The novelist on the threats posed by AI, having ‘northern moments’ and why she reads A Christmas Carol every year

Jeanette Winterson has written 11 novels, as well as nonfiction and children’s books. She was born in Manchester in 1959, the adopted daughter of Pentecostal parents, which she wrote about in her first novel, Oranges Are Not the Only Fruit (1985), and then again in her memoir Why Be Happy When You Could Be Normal? (2011). Now 60, Winterson is a professor of new writing at Manchester University, but spends most of her time in the Cotswolds. Her latest book, Frankissstein, which was longlisted for the Booker prize, reimagines Mary Shelley’s gothic novel for the AI era and is out in paperback next month. She is married to the psychotherapist, Susie Orbach.

Frankissstein is about the troubling ramifications of artificial intelligence.

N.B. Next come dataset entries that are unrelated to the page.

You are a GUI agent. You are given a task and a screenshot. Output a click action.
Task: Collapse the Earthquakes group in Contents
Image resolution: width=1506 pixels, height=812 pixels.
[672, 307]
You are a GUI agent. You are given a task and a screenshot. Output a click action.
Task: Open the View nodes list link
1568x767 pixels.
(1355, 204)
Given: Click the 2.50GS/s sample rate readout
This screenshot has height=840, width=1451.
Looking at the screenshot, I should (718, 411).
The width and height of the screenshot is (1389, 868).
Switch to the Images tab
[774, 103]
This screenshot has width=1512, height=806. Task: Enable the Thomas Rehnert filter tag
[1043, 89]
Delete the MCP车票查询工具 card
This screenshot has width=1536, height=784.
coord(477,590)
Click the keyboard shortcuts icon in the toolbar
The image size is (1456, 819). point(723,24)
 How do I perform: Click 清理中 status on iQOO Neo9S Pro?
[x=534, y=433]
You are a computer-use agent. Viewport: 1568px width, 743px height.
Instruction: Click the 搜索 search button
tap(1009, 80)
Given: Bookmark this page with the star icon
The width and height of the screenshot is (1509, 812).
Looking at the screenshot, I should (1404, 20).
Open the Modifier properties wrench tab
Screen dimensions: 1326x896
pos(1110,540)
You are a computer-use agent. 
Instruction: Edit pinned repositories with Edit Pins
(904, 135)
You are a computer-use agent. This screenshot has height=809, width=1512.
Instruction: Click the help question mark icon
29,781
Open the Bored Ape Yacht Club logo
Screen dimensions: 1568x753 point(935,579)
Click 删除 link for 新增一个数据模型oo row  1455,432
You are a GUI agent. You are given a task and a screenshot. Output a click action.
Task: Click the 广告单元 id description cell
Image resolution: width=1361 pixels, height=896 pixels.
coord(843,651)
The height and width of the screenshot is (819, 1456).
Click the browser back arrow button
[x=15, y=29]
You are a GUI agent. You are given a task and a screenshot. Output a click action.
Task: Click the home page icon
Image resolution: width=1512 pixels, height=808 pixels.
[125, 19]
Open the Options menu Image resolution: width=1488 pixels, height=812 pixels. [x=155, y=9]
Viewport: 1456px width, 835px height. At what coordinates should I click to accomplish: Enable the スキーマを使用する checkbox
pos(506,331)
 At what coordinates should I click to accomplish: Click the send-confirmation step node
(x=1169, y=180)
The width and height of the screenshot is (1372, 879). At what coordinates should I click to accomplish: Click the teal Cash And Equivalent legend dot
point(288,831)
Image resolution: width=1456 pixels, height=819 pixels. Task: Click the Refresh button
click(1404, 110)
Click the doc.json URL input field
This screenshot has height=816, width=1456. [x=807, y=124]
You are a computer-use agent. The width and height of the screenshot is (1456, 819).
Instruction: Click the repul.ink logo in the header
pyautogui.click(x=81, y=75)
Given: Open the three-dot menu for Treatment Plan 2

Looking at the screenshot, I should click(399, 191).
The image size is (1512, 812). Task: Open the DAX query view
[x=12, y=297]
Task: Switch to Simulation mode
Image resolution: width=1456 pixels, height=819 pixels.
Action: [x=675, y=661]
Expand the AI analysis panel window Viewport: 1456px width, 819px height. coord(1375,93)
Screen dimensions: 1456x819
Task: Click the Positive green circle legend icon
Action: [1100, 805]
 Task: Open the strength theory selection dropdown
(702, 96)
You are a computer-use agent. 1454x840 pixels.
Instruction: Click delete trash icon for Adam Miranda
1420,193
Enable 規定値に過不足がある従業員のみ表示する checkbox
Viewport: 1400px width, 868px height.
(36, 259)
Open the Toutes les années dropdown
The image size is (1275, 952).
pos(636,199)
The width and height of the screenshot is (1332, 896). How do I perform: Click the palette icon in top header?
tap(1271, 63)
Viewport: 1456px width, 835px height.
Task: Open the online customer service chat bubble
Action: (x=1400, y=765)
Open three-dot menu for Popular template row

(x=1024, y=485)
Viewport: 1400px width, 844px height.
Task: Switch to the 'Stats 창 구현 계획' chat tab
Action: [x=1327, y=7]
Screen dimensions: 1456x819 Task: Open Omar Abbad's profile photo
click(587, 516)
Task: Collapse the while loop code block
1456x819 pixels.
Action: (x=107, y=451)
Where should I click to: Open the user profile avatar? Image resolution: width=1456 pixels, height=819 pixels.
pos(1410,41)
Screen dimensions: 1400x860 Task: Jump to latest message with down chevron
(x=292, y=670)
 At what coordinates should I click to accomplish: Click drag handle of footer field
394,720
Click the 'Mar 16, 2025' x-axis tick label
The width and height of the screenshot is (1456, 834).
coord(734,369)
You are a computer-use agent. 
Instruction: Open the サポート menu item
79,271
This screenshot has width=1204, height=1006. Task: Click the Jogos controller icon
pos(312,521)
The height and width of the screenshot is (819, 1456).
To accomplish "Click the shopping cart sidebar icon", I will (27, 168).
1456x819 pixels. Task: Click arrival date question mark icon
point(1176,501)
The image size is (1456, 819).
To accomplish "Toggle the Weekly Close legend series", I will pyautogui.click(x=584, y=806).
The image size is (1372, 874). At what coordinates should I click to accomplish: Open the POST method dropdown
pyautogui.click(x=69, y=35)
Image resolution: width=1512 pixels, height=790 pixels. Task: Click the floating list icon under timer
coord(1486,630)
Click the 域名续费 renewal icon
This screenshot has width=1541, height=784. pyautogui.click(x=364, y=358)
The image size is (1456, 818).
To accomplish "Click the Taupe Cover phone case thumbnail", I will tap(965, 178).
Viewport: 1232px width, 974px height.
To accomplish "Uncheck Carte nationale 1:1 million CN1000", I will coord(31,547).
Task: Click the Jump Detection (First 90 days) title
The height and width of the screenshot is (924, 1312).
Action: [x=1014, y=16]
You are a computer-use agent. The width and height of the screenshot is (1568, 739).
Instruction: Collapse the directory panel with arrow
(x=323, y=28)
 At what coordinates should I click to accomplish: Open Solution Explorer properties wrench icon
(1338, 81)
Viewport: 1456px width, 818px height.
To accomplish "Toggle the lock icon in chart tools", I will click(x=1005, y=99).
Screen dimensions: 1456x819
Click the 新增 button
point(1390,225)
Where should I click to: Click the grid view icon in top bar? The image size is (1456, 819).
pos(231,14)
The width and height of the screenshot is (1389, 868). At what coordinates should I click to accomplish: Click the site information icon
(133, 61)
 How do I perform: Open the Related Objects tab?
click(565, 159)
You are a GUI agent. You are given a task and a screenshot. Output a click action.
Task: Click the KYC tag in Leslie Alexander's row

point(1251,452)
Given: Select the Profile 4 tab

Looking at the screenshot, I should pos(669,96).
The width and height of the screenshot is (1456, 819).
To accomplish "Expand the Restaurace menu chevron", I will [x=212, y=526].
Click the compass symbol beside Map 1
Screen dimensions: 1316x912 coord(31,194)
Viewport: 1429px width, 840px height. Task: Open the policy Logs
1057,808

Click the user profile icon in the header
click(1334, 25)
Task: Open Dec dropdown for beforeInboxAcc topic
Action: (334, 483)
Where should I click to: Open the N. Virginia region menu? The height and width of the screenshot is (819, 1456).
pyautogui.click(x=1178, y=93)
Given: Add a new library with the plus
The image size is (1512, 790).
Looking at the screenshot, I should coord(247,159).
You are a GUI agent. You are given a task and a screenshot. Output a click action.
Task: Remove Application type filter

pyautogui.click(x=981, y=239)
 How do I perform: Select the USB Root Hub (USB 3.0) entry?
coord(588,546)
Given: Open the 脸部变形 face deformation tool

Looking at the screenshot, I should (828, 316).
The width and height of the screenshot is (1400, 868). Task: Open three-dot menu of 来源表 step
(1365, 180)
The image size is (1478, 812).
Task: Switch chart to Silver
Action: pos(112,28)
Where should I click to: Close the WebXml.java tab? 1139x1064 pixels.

What concerns you most about our technological advancements?
I wanted to make the future accessible and show how near we are to that future. What with Brexit and Trump and climate breakdown, the development of AI and how it will impact on our lives isn’t getting the right kind of attention. People don’t think about the profound implications of where we’re heading Because we are profoundly stupid, we’re going to share the planet with a self-created non-biological lifeform smarter than we are! Well done, human race!